What to do? You can almost sense the problem solving gone bad: Keep it in 1625 France in speech and costume. But keep it light and accessible with a (groan-inducing) ’70s classic-rock soundtrack, in which everything from the Rolling Stones to AC/DC is set to strings.

At first, it’s a clever gimmick that establishes a nice, hip vibe. Every few minutes is an exercise in “Name that Tune” frivolousness — “Foxy Lady!” … “As Days Go By!” But as time goes by, it becomes an exercise in pandering that cheapens the telling of a story that gradually becomes more sober and morally complex.

Imagine a formal ball set to Queen’s “Bohemian Rhapsody” — just before a heroic woman has a knife plunged into her back.
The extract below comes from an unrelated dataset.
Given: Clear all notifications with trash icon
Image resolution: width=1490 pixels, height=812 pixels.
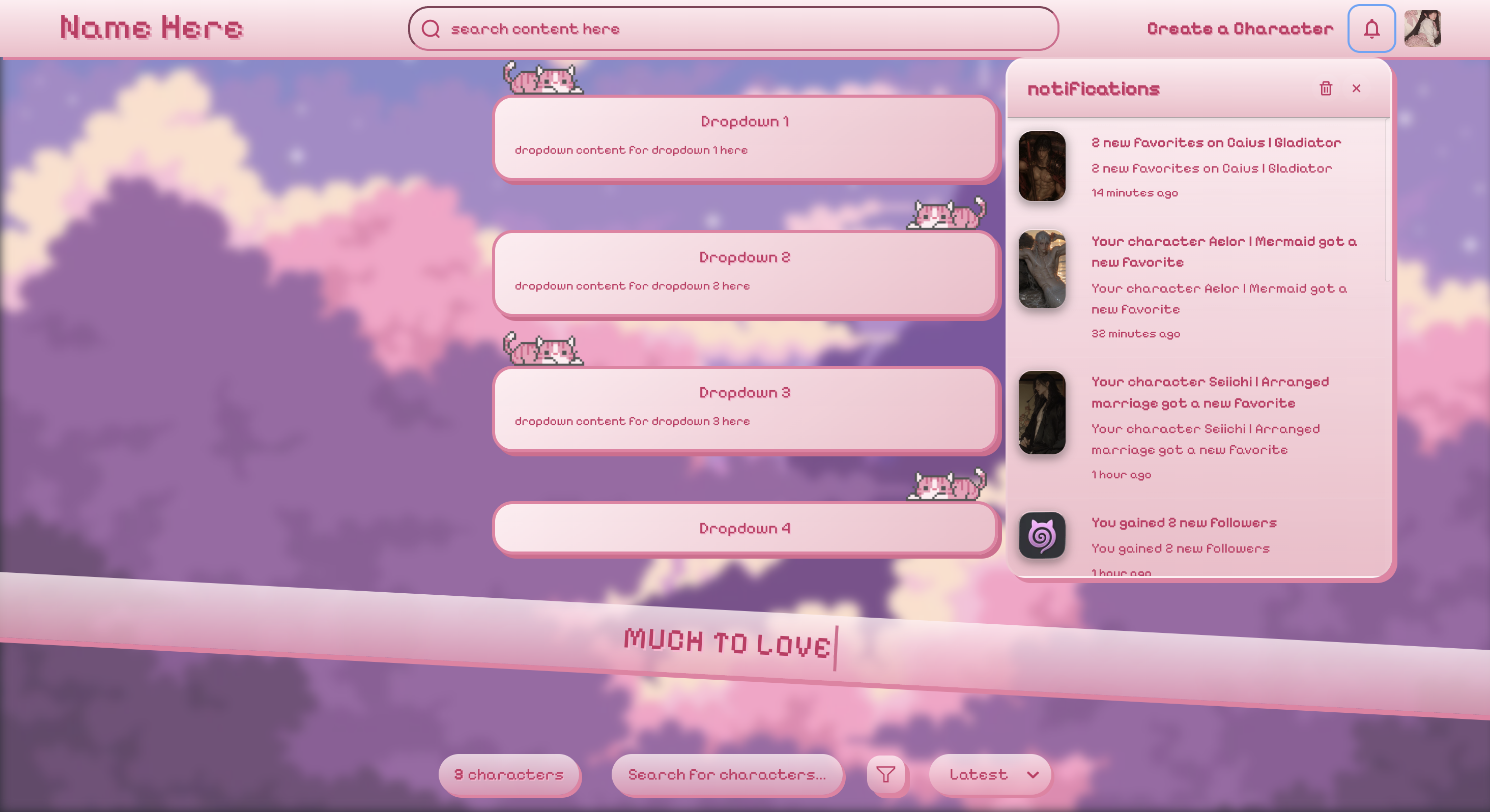Looking at the screenshot, I should [1326, 89].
After the tale’s hardly happy end, it’s just painful watching exhausted, red-faced actors being made to stamp and clap along to “We Will Rock You.”

“3M” is no more a musical comedy than “Les Miserables.” In terms of family appropriateness, it more closely parallels “Henry VIII” than, say, “Indiana Jones.”

Then again, my 10-year-old godson thought it was “awesome” (his one-word review). And unlike me, he never once grew restless.

That’s because it is, intermittently, tons of fun. Geoffrey Kent, who doubles as fight director and plays romantic musketeer Aramis, has choreographed many huge fights that are precise, aerodynamic and, best of all, believable. 

The fest always seems to turn into a showcase for an emerging young actor, and this year that designation undoubtedly goes to Denver Center conservatory student Mat Hostetler. First as Malcolm in “Macbeth,” then as the boy “king” in “Love’s Labour’s Lost” and now, as the suave yet morally compromised d’Artagnan, the wannabe who joins the three inseparable swordsmen who try to embody honor and friendship.

But “3M” is also blatantly misogynistic (“women were created for our destruction!”) and a politically complex potboiler. As in “Henry VIII,” a wicked Cardinal machinates against the wife of his king (here a delightful imbecile played by Chip Persons, in shocking contrast to his creepy “Richard III” from 2002). Dumas’ plot includes betrayal, infidelity, adultery, spying, subterfuge and blackmail. Tough terrain.

The most formidable embodiment of the dark side comes from Karen Slack, who’s also playing Lady Macbeth in repertory this summer. Ironically, “3M” affords the chance to show much greater range. As the Countess de Winter, Slack first gets to show off her charming comedic skills, but by the end she transforms into something nakedly cold-blooded.

If only the gimmicky soundtrack transformed as profoundly as time goes by.